Swan v Department of Corrective Services
[2003] QSC 305
•16 September 2003
SUPREME COURT OF QUEENSLAND
CITATION:
Swan v Department of Corrective Services [2003] QSC 305
PARTIES:
STEPHEN SWAN
(applicant)
v
CHIEF EXECUTIVE, DEPARTMENT OF CORRECTIVE SERVICES
(respondent)FILE NO/S:
S865 of 2003
DIVISION:
Trial Division
PROCEEDING:
Application
ORIGINATING COURT:
Supreme Court at Brisbane
DELIVERED ON:
16 September 2003
DELIVERED AT:
Brisbane
HEARING DATE:
12 September 2003
JUDGE:
Mackenzie J
ORDER:
The application is refused with costs to be assessed
CATCHWORDS:
CRIMINAL LAW – PROBATION, PAROLE, RELEASE ON LICENCE AND REMISSIONS – QUEENSLAND – where applicant sentenced to 7 years imprisonment – where applicant re-offended whilst released on parole – where applicant convicted and sentenced to cumulative sentence with no recommendation for parole – where conviction resulted in forfeiture of remissions eligibility under Corrective Services Regulation 1989 – where period whilst on parole not counted as time served – where respondent declined to grant applicant remissions on his sentence – where applicant sought statutory order of review – whether applicant entitled to remission on sentence
Corrective Services Act 1988 (Qld), s 187, s 190, s 207B
Corrective Services Regulations 1989 (Qld), s 28COUNSEL:
G D Wooler (sol) for the applicant
A J MacSporran for the respondentSOLICITORS:
Lake Lawyers for the applicant
Crown Solicitor for the respondent
MACKENZIE J: The applicant has brought an application for a statutory order of review. He seeks to review the conduct of the respondent in declining to grant the applicant remissions on his sentence. Entitlement to remissions is the focus of the applicant’s application designed to establish that his release date has already passed, but another issue concerning the expiry date of one sentence was argued.

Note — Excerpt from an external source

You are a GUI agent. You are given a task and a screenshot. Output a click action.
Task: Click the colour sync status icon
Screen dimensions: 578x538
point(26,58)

On 8 September 1993 the applicant was sentenced effectively to 7 years imprisonment for carrying on the business of trafficking in dangerous drugs and other offences. He was ordered to be considered for parole after serving 3 years of that term. He was released on parole on 21 October 1996. Then on 21 April 1999 he was found in possession of a variety of dangerous drugs. As was observed in the Court of Appeal subsequently, he was “…rather surprisingly...released on bail”, and then committed another offence of possession of drugs on 20 August 1999.
On 20 July 2000 he was convicted of offences relating to all three of those instances of possession. He was effectively sentenced to 5 years imprisonment, with eligibility to be considered for parole after 2 years of that term. On appeal, the head sentence was reduced to 3 years, with no specific parole recommendation being made.

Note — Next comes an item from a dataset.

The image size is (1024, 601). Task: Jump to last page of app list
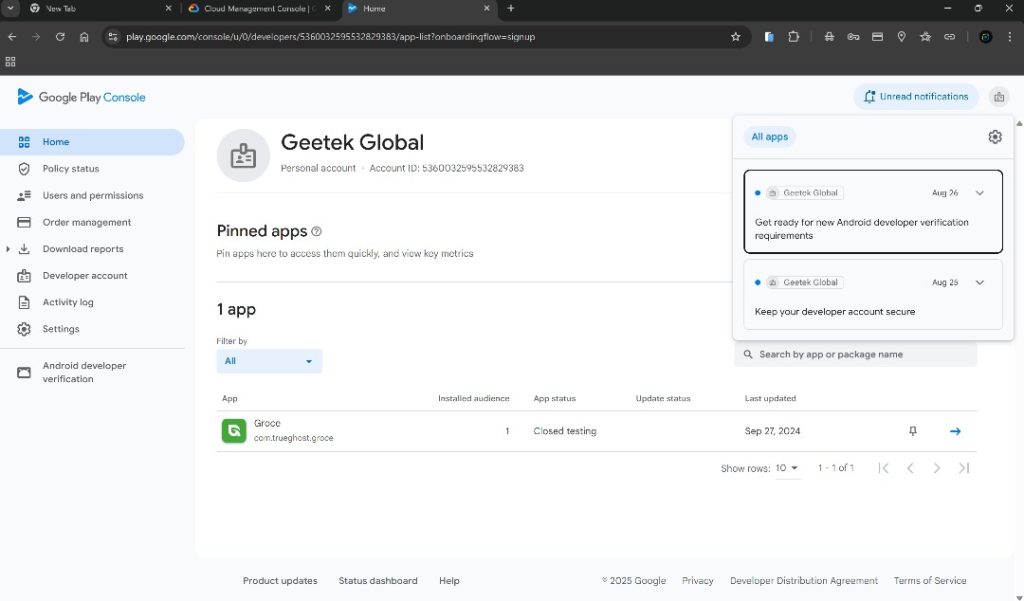click(964, 468)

His parole was automatically cancelled on 20 July 2000 by operation of s 187 of the Corrective Services Act 1988 (Qld). The conviction also led to the automatic forfeiture of remission eligibility pursuant to s 28 of the Corrective Services Regulations 1989 (Qld) for the period between the commencement of his sentence and the date he was released on parole. According to s 190 of the Corrective Services Act 1988, the period spent on release on parole, that is to say from 21 October 1996 to the date he recommenced serving the term of imprisonment, did not count as time served. Section 207B of the Corrective Services Act 1988 (in force from 24 November 2000) extinguished eligibility for remission on the balance of the 7 year term and the cumulative 3 year term. No entitlement to remission has been demonstrated.

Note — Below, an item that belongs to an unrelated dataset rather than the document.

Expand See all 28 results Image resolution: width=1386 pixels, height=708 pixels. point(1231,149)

It should be noted that on appeal the Court of Appeal specifically referred to the likelihood that in fixing a 5 year cumulative sentence there had been insufficient appreciation at the time of sentencing of the fact that the applicant must serve the unexpired portion of the sentence with no consideration for the time spent on parole. This was a material factor in reducing the sentence to 3 years cumulative upon the sentence currently being served.
The argument addressed to me on the applicant’s behalf was effectively that the initial 7 year term expired no later than 7 years after the date of its imposition. It terminated no later than 8 September 2000 irrespective of intervening events, despite s 190 of the Corrective Services Act 1988 declaring that the period spent out of custody on parole was not time served pursuant to the original term of imprisonment. Notwithstanding its terms, s 190 did not say that time could be “added” to the sentence.
That proposition is plainly untenable. I am satisfied that the law has been correctly applied by the respondent in the circumstances of the case and that there is no basis for a statutory order for review. The application is refused with costs to be assessed.